**Directions**
Your answer should consist only of the records, copied exactly, with the images removed.

Raw data START

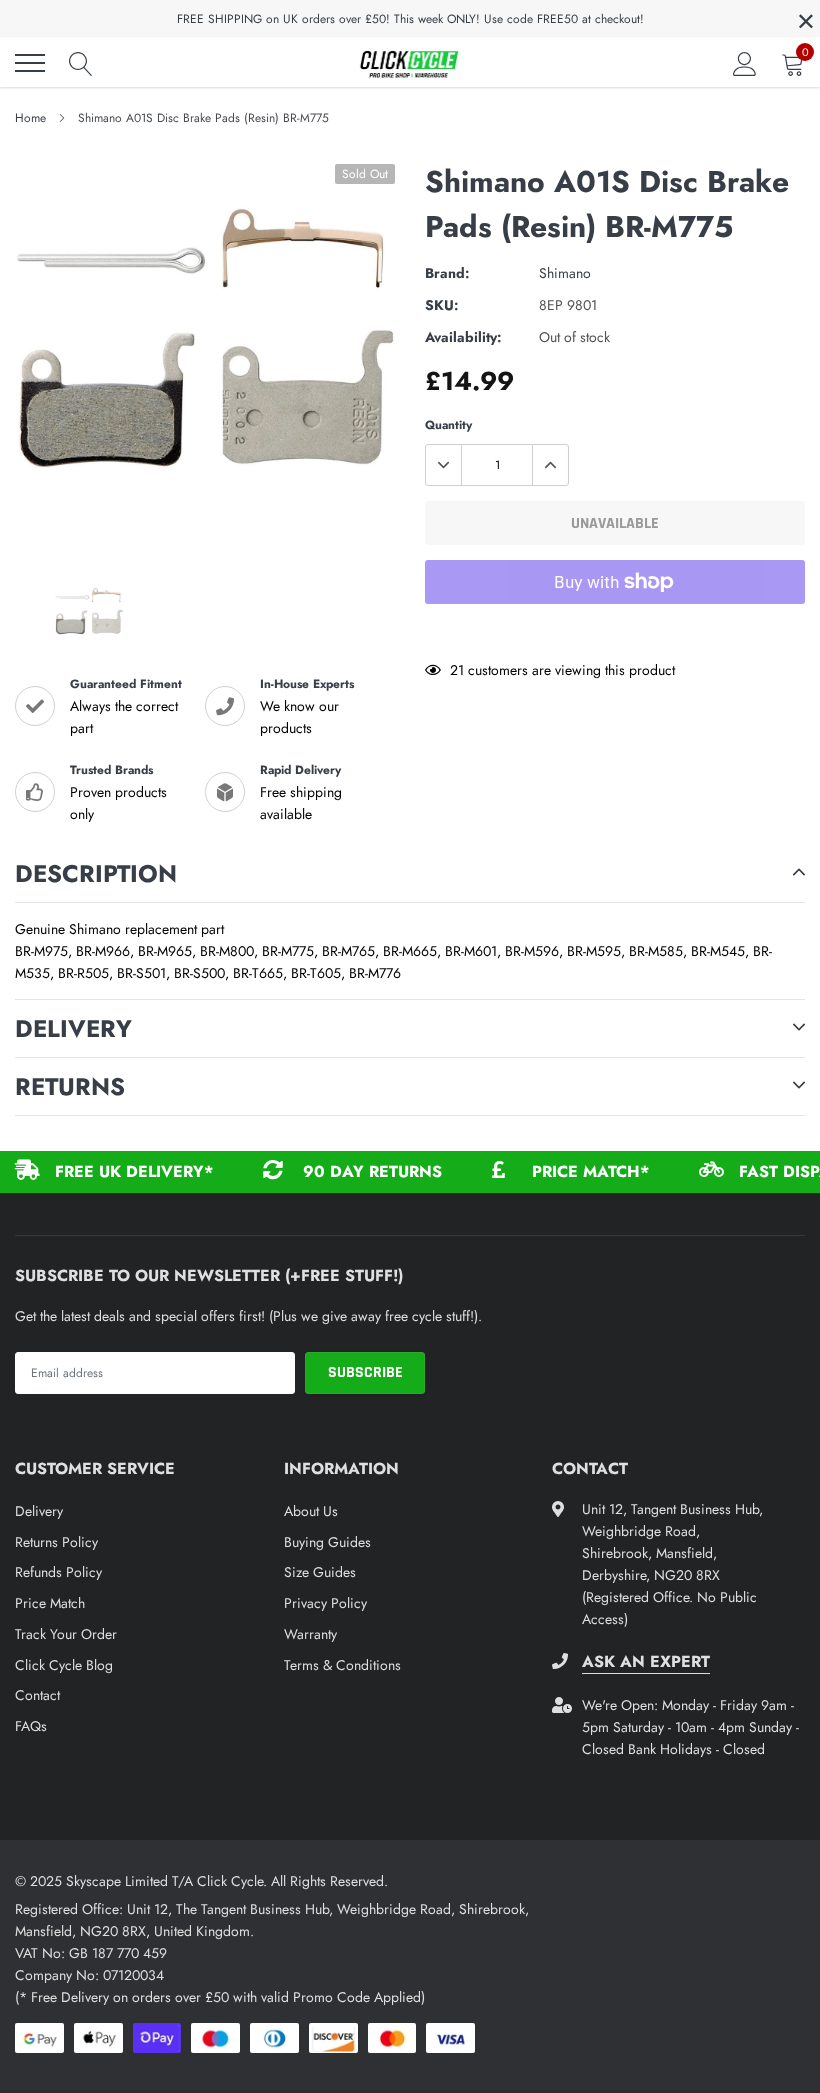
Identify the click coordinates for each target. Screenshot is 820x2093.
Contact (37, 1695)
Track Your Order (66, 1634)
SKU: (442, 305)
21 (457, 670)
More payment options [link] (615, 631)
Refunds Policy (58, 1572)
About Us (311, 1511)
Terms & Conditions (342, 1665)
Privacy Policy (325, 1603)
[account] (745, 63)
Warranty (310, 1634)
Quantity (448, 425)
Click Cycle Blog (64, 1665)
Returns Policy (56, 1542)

Raw data END

**Answer box**
Identify the click coordinates for each target. Screenshot is 820x2093.
Contact (37, 1695)
Track Your Order (66, 1634)
SKU: (442, 305)
21 (457, 670)
More payment options [link] (615, 631)
Refunds Policy (58, 1572)
About Us (311, 1511)
Terms & Conditions (342, 1665)
Privacy Policy (325, 1603)
[account] (745, 63)
Warranty (310, 1634)
Quantity (448, 425)
Click Cycle Blog (64, 1665)
Returns Policy (56, 1542)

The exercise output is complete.